Don’t expect too much from cough syrups, research shows

THERE is no strong evidence that cough medicines do any good, according to research.

A review of studies involving over-the-counter cough syrups found no good evidence for or against their effectiveness.

A total of 25 studies were analysed — 17 based on 2,876 adults and eight based on 616 children.

They covered antitussives, which are used to relieve coughs; expectorants, which promote the discharge of mucus from the respiratory tract; and combinations of drugs such as antihistamine and decongestant. The studies produced conflicting or variable results.

Some showed syrups worked no better than a placebo, which is a substitute designed to trick people into thinking they are taking the real thing.

Other mixtures had “satisfactory” responses compared with a placebo, researchers said.

The research was carried out with the help of Thomas Fahey, professor of general practice of Dublin’s Royal College of Surgeons in Ireland medical school.

Professor Fahey said: “I do not give my kids over-the-counter cough medicine. I do not advise my patients to do so.”

Prof Fahey said people often worry about a cough if it has not gone away after a week.

But the duration of a cough is commonly two weeks in children and three weeks in adults.

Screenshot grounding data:

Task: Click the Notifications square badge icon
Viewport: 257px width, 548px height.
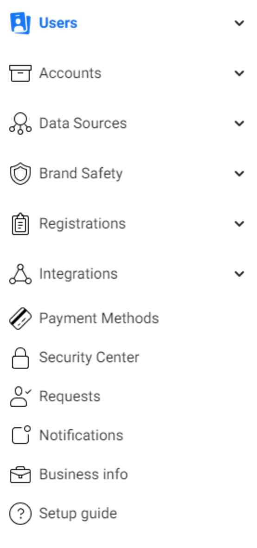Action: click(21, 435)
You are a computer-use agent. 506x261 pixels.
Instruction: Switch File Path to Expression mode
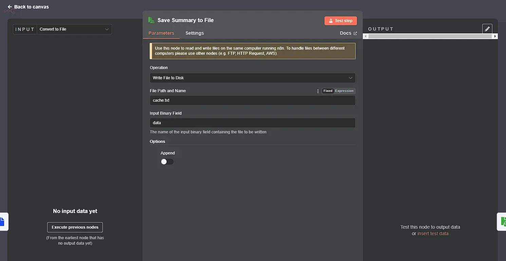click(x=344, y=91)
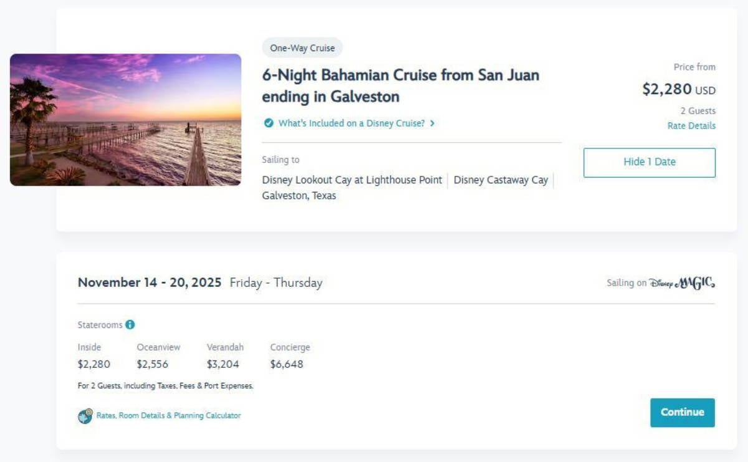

> [Task to carry out] Transcribe the entire article on cough syrups word for word, keeping every line and punctuation mark unchanged. The items have no connection to the article on cough syrups.

> [Answer to the problem]
Don’t expect too much from cough syrups, research shows

THERE is no strong evidence that cough medicines do any good, according to research.

A review of studies involving over-the-counter cough syrups found no good evidence for or against their effectiveness.

A total of 25 studies were analysed — 17 based on 2,876 adults and eight based on 616 children.

They covered antitussives, which are used to relieve coughs; expectorants, which promote the discharge of mucus from the respiratory tract; and combinations of drugs such as antihistamine and decongestant. The studies produced conflicting or variable results.

Some showed syrups worked no better than a placebo, which is a substitute designed to trick people into thinking they are taking the real thing.

Other mixtures had “satisfactory” responses compared with a placebo, researchers said.

The research was carried out with the help of Thomas Fahey, professor of general practice of Dublin’s Royal College of Surgeons in Ireland medical school.

Professor Fahey said: “I do not give my kids over-the-counter cough medicine. I do not advise my patients to do so.”

Prof Fahey said people often worry about a cough if it has not gone away after a week.

But the duration of a cough is commonly two weeks in children and three weeks in adults.